### DATASET RECORDS
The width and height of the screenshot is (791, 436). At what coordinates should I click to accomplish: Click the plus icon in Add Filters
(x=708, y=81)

--

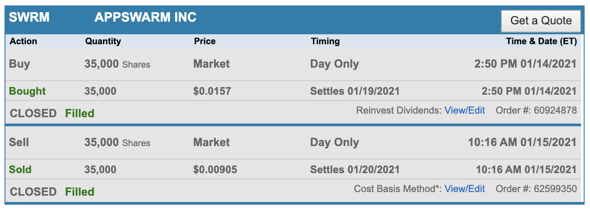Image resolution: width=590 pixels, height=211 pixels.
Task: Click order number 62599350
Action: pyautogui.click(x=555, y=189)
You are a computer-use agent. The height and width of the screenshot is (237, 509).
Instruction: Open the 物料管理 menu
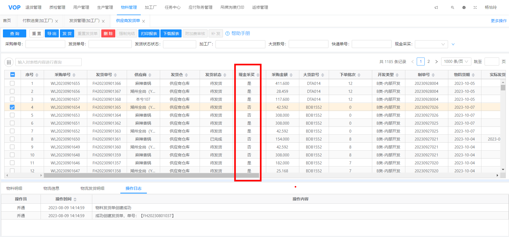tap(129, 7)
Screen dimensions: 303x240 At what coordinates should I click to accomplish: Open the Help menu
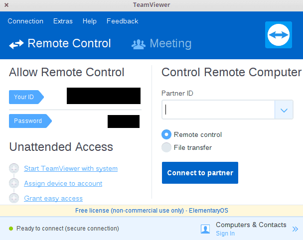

...

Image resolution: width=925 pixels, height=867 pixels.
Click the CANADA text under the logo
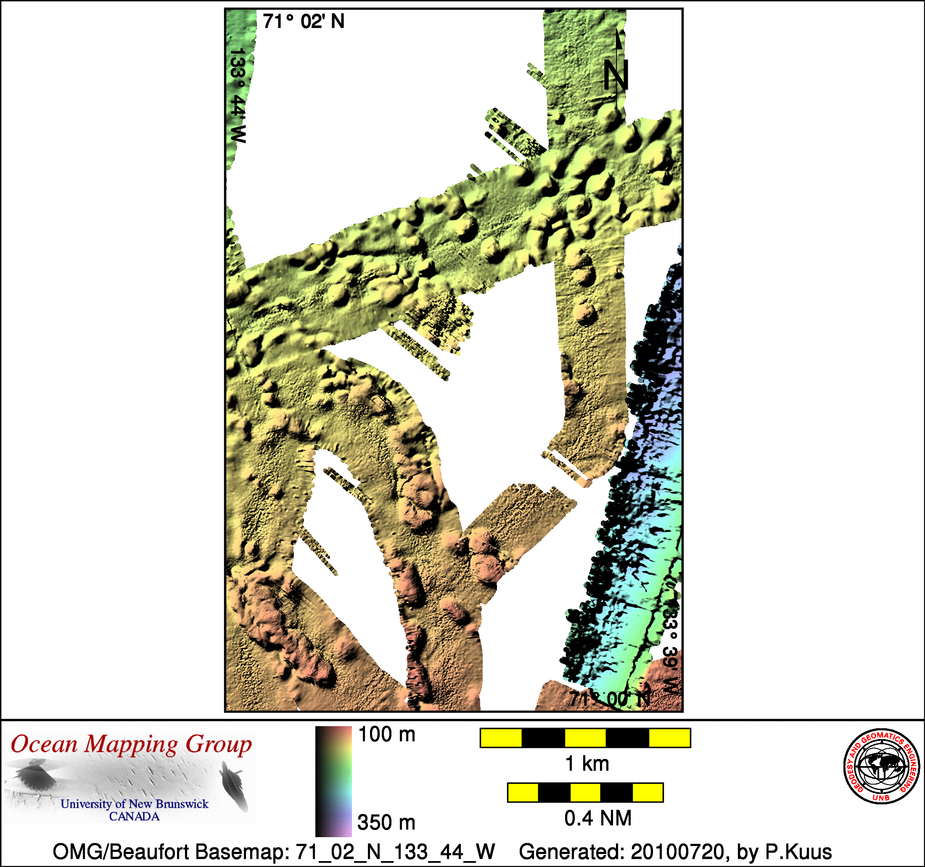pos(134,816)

### WHAT THE TASK REQUIRES
Retype the part of the material above that opens with the line containing "Image resolution: width=925" and closes with the line containing "pos(134,816)", keeping every line as it stands. Leave the pictures out of your answer.

### RESULT FOR THIS TASK
Image resolution: width=925 pixels, height=867 pixels.
Click the CANADA text under the logo
pos(134,816)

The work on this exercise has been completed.